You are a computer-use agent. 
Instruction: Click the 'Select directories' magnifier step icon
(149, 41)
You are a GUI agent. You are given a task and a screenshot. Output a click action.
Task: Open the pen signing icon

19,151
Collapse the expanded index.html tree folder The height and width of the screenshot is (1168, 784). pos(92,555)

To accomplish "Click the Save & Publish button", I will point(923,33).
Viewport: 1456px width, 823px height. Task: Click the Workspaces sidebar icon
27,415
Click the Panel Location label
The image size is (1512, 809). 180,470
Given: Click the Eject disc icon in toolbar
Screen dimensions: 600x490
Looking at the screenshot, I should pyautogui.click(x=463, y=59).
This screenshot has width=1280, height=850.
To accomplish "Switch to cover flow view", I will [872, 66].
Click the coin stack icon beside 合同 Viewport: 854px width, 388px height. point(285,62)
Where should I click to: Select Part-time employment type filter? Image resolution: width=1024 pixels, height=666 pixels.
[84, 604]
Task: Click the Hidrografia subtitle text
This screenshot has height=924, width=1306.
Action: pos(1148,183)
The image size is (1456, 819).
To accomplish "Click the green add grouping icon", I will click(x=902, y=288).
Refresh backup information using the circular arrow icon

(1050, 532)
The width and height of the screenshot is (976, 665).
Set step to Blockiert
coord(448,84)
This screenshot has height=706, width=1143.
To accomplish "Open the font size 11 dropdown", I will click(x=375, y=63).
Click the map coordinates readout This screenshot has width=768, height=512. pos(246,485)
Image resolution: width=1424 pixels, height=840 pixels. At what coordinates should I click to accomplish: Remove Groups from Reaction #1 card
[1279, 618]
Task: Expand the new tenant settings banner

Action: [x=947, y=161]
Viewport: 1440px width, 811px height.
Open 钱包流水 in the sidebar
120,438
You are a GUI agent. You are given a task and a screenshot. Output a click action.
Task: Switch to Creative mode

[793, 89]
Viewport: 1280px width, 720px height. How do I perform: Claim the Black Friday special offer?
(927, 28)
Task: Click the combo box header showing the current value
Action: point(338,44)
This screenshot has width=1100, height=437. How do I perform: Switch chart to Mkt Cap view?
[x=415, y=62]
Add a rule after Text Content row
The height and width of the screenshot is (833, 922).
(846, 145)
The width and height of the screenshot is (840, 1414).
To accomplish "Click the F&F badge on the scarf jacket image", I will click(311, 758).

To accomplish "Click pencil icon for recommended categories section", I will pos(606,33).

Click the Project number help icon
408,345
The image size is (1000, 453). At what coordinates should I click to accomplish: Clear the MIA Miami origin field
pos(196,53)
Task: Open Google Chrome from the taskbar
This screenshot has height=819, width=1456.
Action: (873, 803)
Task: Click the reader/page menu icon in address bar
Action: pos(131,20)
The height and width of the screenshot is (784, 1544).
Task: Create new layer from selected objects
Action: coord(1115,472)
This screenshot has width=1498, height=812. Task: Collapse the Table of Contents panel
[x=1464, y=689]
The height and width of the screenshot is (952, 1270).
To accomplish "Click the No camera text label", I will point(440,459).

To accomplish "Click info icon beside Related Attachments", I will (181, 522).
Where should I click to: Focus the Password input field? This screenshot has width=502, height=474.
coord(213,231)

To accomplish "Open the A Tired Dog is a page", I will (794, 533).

**Problem to work on**
Locate every line in the entries above that contains the string "should", matching case exactly, and copy each of those lines in full.

**Output below**
Looking at the screenshot, I should pyautogui.click(x=463, y=59).
Where should I click to: Select Part-time employment type filter? Image resolution: width=1024 pixels, height=666 pixels.
Image resolution: width=1424 pixels, height=840 pixels. At what coordinates should I click to accomplish: Remove Groups from Reaction #1 card
The image size is (1000, 453). At what coordinates should I click to accomplish: Clear the MIA Miami origin field
Where should I click to: Focus the Password input field? This screenshot has width=502, height=474.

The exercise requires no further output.